Ia mengungkapkan jika Aqil dalam film dan buku adalah anak dengan nilai akademis tidak baik. Anggapan bahwa anak tersebut adalah bentuk kemalasan dan kebodohan melekat dan lebih suka atau memimiliki ketertarikan menggambar. ” Anggapan malas itu salah, kreativitas Aqil dalam menggambar cukup tinggi, bahkan karya gambarnya bahkan sangat baik untuk anak seumurnya,” tuturnya.
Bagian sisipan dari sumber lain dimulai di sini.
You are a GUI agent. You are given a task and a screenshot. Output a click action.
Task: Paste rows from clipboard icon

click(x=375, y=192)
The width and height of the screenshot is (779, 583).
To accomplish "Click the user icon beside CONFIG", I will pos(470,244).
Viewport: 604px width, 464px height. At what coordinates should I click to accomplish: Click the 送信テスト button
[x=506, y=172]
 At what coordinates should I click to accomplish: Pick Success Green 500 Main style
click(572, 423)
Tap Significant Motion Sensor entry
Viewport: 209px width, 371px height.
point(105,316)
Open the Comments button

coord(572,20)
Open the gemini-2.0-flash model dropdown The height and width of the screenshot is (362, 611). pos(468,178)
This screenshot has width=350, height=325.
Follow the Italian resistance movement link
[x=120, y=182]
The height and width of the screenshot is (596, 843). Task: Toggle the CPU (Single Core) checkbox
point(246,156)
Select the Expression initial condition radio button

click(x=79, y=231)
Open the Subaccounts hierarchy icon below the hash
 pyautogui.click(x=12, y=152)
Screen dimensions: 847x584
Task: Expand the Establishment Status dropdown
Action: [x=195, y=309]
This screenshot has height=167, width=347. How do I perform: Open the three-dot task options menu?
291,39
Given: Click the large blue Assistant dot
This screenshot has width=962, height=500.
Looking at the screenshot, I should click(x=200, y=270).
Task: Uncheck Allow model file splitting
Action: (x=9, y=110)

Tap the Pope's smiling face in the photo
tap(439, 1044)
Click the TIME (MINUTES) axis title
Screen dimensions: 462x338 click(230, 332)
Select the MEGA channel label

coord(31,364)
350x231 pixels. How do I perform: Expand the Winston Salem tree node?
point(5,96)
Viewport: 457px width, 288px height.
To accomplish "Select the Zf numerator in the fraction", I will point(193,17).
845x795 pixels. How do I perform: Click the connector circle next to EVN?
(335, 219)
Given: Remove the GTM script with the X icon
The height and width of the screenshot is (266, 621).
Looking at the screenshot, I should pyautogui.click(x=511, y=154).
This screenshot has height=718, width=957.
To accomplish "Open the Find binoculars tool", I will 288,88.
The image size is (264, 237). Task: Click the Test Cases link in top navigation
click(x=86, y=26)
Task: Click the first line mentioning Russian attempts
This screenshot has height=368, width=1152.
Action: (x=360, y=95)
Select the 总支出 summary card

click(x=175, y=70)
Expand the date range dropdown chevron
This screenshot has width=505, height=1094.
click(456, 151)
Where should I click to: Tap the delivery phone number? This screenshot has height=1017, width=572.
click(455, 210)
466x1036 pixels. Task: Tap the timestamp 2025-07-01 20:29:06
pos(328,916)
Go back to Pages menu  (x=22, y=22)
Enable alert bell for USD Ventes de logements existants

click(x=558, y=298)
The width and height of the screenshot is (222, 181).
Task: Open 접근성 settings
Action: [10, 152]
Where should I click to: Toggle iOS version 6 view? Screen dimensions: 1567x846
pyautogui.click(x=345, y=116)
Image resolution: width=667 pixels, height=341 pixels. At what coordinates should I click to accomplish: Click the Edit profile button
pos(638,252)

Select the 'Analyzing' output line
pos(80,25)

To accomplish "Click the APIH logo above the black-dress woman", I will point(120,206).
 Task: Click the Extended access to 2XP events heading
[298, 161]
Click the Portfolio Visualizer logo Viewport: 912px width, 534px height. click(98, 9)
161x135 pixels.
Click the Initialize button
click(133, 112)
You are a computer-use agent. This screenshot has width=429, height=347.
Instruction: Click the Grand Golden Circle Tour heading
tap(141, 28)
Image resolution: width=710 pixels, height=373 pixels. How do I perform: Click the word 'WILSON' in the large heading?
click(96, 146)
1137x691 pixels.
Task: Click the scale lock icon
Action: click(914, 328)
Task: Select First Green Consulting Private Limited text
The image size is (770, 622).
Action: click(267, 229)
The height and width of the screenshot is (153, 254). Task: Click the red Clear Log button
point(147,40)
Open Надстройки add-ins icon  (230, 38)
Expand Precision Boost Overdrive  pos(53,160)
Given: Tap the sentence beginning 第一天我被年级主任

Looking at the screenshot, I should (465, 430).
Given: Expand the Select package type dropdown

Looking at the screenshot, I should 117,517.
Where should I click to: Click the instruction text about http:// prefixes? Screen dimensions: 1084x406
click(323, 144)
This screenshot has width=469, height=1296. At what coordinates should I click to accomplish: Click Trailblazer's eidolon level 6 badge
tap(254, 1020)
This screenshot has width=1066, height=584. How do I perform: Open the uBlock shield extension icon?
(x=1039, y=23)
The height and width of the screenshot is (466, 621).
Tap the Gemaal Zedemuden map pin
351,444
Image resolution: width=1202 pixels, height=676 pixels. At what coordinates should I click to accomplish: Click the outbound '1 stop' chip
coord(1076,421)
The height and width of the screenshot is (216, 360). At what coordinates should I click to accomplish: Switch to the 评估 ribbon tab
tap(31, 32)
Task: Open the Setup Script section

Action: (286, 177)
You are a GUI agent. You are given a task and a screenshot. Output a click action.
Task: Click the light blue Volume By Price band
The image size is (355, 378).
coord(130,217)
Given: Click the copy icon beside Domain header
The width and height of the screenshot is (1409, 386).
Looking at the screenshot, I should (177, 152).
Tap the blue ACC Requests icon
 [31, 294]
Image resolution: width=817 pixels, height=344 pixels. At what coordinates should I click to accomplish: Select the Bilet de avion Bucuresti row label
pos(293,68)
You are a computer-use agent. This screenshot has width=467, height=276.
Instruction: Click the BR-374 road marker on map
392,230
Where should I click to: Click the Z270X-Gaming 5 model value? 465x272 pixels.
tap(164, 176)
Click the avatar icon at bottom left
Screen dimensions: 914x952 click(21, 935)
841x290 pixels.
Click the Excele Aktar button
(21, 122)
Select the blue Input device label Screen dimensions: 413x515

Atiqoh mengaku jika peran yang ia geluti adalah seorang ibu yang ambisus, dan memiliki standar sendiri dalam menjalani hidup dan tidak bisa lepas dari penilaian sosial di sekitarnya bahwa anaknya itu tergolong bodoh. Hingga akhirnya dalam perannya, ia merawat  merawat anaknya dengan tuntutan sosial di sekitarnya. “Sang ibu punya ambisi bahwa anaknya harus berprestasi dibidang akademik, itu merupakan perjalanan ego dari Amalia. Hingga akhirnya, anaknya memiliki ketertarikan yang berbeda dan tidak termasuk dalam anak yang bodoh,” kata dia.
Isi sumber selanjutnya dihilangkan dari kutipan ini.